Supplied information section start
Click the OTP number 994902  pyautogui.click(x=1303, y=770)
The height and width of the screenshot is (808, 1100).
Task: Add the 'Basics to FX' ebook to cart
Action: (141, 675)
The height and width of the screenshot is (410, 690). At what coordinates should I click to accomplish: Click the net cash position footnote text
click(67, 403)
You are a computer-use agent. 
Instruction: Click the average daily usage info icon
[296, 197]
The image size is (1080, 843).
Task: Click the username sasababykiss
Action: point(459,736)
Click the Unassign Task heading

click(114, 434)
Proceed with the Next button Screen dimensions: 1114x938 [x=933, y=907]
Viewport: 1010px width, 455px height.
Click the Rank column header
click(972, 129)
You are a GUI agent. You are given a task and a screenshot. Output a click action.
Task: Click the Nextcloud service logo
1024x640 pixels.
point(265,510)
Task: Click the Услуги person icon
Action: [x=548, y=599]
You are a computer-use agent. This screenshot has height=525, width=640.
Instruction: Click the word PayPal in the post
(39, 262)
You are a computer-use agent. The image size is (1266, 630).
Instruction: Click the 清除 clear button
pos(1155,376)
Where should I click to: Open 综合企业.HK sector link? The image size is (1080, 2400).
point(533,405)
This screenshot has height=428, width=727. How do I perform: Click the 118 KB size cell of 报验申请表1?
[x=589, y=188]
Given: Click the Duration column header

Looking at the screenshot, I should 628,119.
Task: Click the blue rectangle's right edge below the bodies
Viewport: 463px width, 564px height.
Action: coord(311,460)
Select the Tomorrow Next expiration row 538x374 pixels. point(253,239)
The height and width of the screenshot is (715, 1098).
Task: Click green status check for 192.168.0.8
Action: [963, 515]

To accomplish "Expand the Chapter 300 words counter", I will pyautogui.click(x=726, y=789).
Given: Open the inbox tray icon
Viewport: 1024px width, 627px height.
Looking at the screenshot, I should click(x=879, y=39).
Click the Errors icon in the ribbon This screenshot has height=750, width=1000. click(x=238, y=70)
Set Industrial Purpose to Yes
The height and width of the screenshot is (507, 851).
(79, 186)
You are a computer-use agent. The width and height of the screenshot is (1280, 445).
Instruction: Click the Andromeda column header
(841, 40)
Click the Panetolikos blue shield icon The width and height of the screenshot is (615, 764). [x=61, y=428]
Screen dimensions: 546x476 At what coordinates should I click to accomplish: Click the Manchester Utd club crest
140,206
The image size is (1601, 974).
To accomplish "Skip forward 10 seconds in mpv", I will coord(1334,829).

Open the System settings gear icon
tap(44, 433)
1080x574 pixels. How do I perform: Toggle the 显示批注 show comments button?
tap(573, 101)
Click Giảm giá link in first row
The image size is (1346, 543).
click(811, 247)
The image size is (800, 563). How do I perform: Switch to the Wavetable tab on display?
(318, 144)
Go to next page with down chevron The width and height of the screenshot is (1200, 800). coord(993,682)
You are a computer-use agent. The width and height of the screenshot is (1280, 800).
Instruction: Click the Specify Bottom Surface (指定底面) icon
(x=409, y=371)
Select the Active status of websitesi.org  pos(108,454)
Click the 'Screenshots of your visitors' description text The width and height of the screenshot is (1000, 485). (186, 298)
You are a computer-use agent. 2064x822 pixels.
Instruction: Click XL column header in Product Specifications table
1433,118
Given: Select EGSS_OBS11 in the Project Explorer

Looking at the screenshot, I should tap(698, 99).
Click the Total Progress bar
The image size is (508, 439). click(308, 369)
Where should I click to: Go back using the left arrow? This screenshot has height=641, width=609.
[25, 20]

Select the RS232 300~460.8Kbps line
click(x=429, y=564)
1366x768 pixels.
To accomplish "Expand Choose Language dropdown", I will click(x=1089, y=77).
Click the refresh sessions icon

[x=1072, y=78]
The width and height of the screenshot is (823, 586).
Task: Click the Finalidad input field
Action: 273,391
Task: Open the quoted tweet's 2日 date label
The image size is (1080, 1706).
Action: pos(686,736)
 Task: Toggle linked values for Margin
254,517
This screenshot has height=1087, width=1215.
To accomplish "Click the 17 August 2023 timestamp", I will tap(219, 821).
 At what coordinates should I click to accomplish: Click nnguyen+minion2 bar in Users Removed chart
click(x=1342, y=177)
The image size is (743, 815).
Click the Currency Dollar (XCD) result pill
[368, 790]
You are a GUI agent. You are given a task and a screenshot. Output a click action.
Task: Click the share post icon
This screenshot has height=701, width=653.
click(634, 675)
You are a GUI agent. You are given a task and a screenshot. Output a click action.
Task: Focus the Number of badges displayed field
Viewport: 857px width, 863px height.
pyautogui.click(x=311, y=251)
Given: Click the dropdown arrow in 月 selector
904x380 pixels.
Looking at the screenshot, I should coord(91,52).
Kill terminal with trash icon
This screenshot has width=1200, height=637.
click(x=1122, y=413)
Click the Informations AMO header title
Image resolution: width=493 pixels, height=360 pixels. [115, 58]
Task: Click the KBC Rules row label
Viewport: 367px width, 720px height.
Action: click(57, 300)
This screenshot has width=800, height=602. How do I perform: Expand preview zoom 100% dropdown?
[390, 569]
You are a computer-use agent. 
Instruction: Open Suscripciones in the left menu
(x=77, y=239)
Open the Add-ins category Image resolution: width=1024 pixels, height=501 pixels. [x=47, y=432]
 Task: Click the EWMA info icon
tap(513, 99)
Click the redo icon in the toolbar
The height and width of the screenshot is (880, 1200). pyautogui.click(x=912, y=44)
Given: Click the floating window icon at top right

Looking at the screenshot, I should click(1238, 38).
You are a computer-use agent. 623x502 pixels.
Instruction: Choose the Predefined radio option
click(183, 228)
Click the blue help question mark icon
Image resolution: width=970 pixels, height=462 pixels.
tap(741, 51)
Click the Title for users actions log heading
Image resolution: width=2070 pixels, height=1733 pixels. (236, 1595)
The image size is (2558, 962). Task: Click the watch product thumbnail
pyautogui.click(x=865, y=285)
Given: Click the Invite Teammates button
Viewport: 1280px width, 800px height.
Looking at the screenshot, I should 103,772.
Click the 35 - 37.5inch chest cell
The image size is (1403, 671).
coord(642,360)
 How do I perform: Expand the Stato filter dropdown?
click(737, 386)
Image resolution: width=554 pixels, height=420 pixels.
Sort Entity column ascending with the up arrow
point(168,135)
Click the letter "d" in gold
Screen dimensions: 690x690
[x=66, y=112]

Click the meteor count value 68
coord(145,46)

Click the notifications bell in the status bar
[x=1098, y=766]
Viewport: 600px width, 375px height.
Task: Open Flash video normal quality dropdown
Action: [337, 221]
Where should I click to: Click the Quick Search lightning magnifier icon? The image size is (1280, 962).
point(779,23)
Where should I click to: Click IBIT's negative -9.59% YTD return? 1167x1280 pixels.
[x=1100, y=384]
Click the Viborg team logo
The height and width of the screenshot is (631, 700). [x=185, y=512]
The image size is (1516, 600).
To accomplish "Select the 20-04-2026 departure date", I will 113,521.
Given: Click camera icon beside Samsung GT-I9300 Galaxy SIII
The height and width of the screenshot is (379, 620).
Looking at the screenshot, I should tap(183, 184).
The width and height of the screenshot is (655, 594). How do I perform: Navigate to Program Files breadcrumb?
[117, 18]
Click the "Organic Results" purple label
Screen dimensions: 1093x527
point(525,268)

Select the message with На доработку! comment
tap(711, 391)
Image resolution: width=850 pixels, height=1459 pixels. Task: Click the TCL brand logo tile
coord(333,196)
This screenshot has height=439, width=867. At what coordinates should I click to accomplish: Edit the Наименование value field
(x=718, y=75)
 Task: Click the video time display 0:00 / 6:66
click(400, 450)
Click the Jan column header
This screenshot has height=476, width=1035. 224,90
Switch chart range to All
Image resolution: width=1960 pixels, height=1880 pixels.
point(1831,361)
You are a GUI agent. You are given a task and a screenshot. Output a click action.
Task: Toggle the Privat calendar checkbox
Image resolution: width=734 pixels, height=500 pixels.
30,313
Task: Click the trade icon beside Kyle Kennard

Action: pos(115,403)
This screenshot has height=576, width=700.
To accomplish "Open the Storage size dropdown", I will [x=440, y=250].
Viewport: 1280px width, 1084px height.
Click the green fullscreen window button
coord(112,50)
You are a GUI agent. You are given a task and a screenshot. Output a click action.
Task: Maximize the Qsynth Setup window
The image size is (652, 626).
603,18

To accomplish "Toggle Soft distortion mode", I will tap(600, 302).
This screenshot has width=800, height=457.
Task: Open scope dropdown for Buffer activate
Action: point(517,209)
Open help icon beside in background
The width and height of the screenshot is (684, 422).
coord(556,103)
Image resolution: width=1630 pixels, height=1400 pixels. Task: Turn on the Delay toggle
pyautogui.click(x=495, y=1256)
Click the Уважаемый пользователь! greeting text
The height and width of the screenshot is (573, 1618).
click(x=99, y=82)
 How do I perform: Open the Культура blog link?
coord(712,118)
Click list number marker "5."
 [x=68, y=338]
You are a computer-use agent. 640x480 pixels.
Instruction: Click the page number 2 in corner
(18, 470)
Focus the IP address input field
Supplied information section end
> _What you should do_
Looking at the entries above, how many lines contain the word "computer"? Answer with the number alone.

> _Response to this exercise_
9